Janelle Brown’s writing is stunning. Beautiful descriptions, surprising images (“an ominous premonition spiders up the back of his neck”), pithy insights into human nature and the beauty and tragedy of life. An old woman who answers the door: “Her hand is papery and porcelain-thin on Olive’s own.” Descriptions that make your skin crawl: “He left an impression of stubble and flannel and stringy unkempt hair, and a sharp smell, something itchy and intense oozing from his pores.” At times the language itself creates a moment of comic relief: “As Isaac tongued her molars, Olive kept visualizing the slides of amoeba they were studying in her biology class–his germy pseudopods spelunking in her mouth.”

Watch Me Disappear is an engaging and rewarding read.




Dan Chaon’s novel Ill Will Is Not for the Faint of Heart

Dan Chaon‘s book Ill Will is a beautifully written, dark, at times almost lyric portrayal of a man’s struggle to discern what is real and to confront his past. He is a therapist who grew up with a disturbed, abusive older adoptive brother, and whose parents were brutally murdered when he was a teenager.

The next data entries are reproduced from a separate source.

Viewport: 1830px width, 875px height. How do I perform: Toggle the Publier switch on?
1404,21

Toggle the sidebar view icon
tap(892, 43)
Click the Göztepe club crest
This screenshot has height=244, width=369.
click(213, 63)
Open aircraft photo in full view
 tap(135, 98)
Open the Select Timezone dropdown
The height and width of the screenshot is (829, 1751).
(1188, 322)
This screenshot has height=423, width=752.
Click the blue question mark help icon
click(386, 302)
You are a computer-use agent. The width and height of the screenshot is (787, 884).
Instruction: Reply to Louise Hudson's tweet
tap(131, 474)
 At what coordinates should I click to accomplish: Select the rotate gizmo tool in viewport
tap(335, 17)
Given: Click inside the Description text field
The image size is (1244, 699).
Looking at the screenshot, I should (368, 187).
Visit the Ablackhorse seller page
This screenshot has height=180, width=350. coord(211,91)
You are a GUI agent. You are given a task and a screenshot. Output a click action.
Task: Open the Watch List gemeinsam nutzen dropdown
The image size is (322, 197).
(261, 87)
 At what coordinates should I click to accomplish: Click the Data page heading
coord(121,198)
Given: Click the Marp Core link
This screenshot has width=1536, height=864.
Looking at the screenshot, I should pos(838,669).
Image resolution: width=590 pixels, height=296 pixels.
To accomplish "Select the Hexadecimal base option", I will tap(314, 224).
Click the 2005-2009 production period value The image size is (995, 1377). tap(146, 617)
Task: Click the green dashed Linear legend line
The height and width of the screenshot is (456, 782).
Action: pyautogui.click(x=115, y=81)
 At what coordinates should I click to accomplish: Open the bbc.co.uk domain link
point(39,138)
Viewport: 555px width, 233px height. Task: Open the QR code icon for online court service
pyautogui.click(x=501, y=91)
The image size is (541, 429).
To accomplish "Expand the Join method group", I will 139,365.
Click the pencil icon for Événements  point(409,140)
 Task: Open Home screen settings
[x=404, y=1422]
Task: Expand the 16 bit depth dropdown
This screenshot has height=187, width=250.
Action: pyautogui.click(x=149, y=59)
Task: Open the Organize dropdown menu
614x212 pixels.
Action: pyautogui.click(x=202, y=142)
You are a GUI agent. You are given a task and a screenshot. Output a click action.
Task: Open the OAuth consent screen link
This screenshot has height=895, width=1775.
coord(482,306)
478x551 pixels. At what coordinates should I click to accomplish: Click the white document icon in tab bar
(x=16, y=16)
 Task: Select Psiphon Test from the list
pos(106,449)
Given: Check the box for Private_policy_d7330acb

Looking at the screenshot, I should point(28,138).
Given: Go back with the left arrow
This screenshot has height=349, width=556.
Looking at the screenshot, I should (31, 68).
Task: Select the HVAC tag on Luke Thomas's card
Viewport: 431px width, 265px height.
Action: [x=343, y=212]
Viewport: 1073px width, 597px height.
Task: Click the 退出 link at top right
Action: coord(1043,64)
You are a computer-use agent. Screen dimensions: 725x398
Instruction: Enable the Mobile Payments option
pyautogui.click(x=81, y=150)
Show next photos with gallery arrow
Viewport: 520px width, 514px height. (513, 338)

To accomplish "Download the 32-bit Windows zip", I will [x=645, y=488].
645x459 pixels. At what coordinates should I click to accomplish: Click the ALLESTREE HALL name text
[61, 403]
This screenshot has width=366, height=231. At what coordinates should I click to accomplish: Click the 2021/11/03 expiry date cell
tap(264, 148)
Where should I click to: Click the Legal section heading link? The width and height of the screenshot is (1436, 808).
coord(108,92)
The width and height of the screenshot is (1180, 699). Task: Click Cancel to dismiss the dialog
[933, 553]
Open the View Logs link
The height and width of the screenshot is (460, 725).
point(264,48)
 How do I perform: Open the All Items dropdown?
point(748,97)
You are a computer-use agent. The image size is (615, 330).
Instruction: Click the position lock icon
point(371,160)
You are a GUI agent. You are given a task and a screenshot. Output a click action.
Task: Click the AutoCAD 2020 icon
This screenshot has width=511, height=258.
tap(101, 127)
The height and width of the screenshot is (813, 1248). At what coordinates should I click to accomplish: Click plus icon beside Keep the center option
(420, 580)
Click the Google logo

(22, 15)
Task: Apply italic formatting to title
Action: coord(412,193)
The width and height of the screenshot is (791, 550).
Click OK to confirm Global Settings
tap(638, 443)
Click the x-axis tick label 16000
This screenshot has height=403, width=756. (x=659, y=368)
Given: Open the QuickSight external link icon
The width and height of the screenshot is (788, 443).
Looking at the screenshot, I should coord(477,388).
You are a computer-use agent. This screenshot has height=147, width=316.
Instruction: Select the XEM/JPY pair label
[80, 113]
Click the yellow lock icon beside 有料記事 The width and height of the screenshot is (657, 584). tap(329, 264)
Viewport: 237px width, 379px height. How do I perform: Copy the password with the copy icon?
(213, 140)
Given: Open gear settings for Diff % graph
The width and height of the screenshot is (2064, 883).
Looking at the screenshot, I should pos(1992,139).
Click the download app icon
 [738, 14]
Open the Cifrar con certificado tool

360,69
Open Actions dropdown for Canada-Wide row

Chaon’s novel follows two plot lines, the disintegration of the therapist’s own family after his wife dies, and the bizarre investigation by the therapist and one of his patients of a series of deaths. Told from multiple points of view and shifting frequently between past and present, the narrative is complex and engaging. It moves toward its conclusion driven by the inescapable, inexorable power of the past to control the present. The characters’ journeys are downward spirals right from the beginning.

Chaon offers a dark, almost despairing view of human nature. This book is not for the faint of heart.